Basketball Throw Ins
Basketball Throw Ins
A throw in, also known as an inbound pass, is a method of putting the ball into play in a basketball game. During a throw in, the referee gives the ball to an offensive player who is standing out of bounds either on the sidelines or baselines. The referee blows his whistle and the ball becomes live. Then, the player taking the throw in has five seconds to pass the ball to a teammate who is inbounds or the ball will be turned-over to the other team.
Throw In Rules
- Players have five seconds to throw the ball into play
- The ball must pass the plane of the baseline or sideline
- No player can interfere or touch the in-bounding player during the throw-in
- You can not pass the ball from the front court to the backcourt on a throw-in
Throw In Spot
Throw ins will always happen on a spot around the boundary lines either on the sidelines or baselines. Most throw ins have to occur in a specific spot, but some allow the player to run along the baseline to find the best angle and positioning.
There are three general places that the throw in will take place:
- On the sidelines
- On the baselines
- On the nearest sideline at the free-throw line extended
Game Clock And Shot Clock
During a throw in, the game clock and shot clock stop ticking because the ball is dead and out of bounds. The game clock and shot clock will start ticking again immediately when the ball is thrown in and touched by any player that is inbounds.
Baseline Throw Ins
PRO TIP: On a baseline throw in, you can move along the entire baseline and even pass the ball to a teammate behind the baseline for them to throw in. However, you still only have five seconds to make the throw in.
On throw ins, there is a great opportunity for the opposing team to steal the ball. Defending players will guard close to boundary lines to prevent the thrower from making the inbound pass. Typically, a player will stand directly in front of the in-bounding player to try to catch the ball and obtain an easy steal. You can learn more about steals in Basketball Steals.
Another defensive strategy is trapping. On a trap, defensive players will trap the player who catches the throw in in the corner of the court or near the boundary lines.

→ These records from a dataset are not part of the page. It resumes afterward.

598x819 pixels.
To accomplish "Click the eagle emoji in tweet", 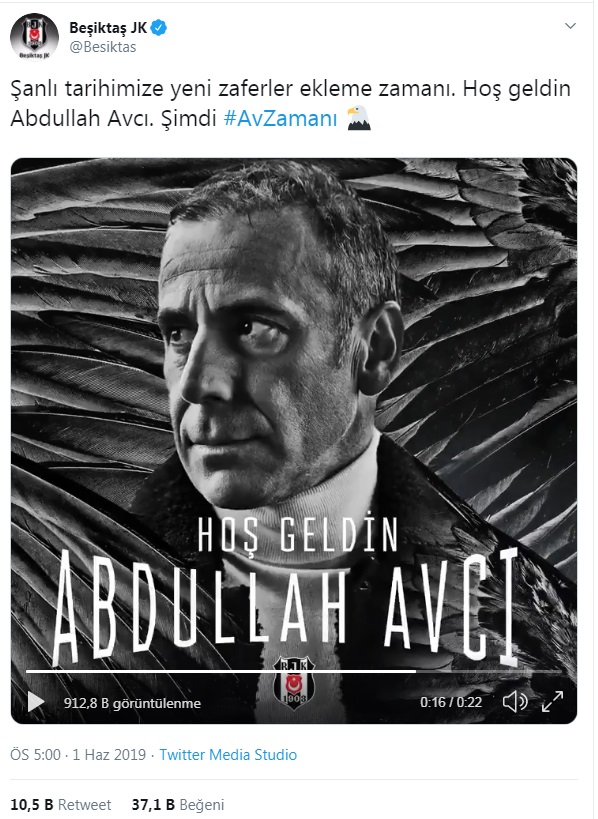I will [x=359, y=118].
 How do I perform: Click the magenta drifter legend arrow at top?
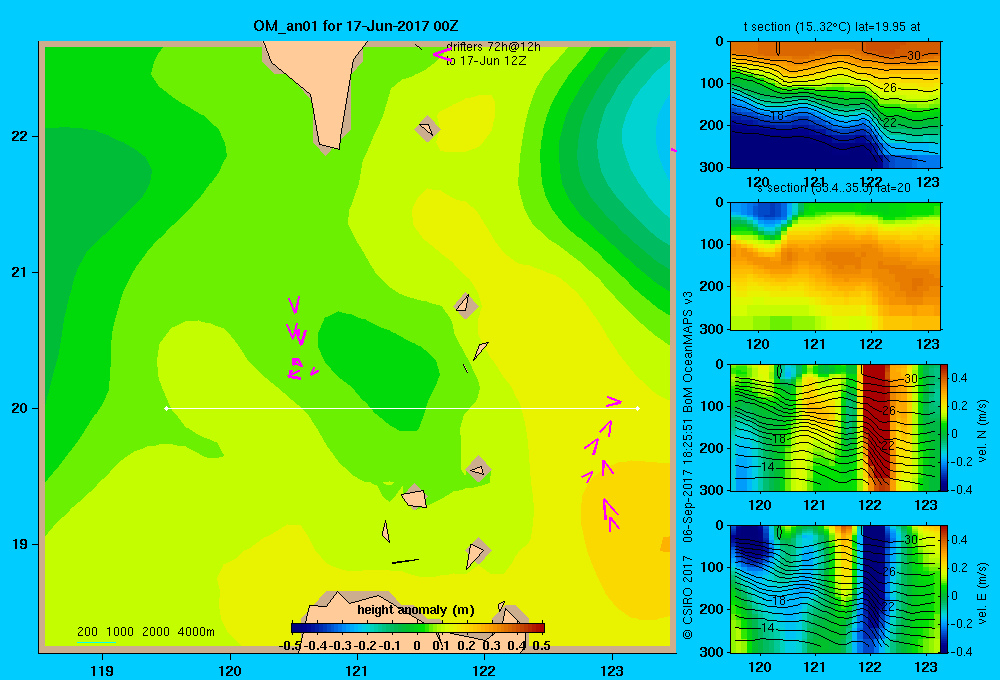442,55
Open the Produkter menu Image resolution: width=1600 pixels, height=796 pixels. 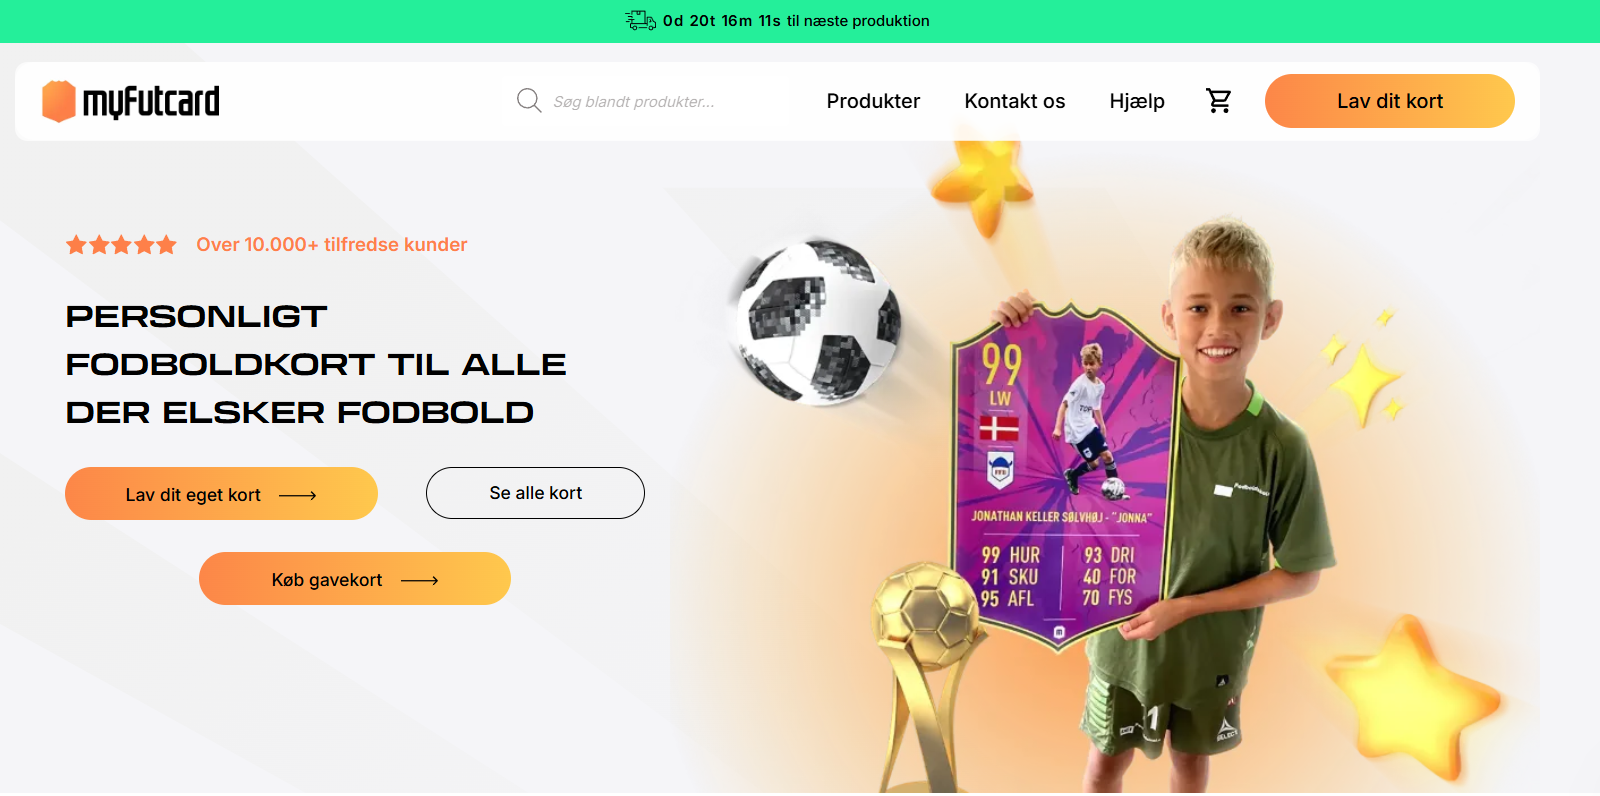pos(873,101)
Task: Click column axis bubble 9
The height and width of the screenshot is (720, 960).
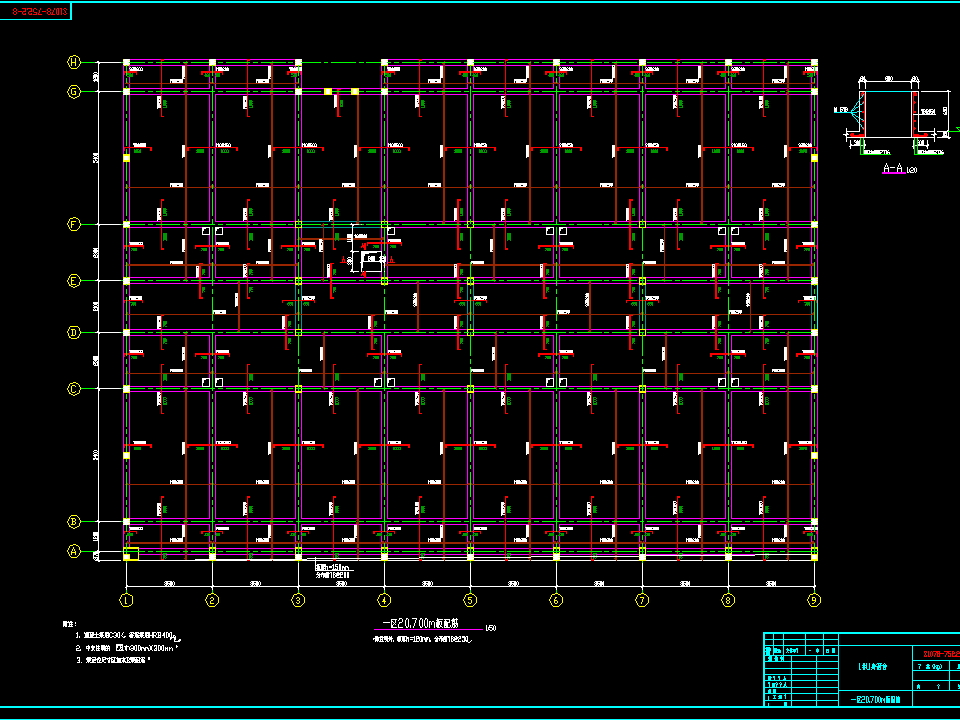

You can learn more about traps in Basketball Traps.
Basketball Alternating Possession
In youth basketball and some college games, alternating possession is used to determine which team gets the ball and how the ball is put into play. With alternate possession, throw ins are used rather than jump balls. An alternate-possession arrow device shows which team starts with the ball and changes once the ball is thrown into play.